PROVIDED RECORDS:
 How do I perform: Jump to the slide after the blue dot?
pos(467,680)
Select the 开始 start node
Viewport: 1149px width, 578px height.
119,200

ASSIGNED TASK:
Please copy out the records exactly as they appear.

SOLUTION TO THE EXERCISE:
 How do I perform: Jump to the slide after the blue dot?
pos(467,680)
Select the 开始 start node
Viewport: 1149px width, 578px height.
119,200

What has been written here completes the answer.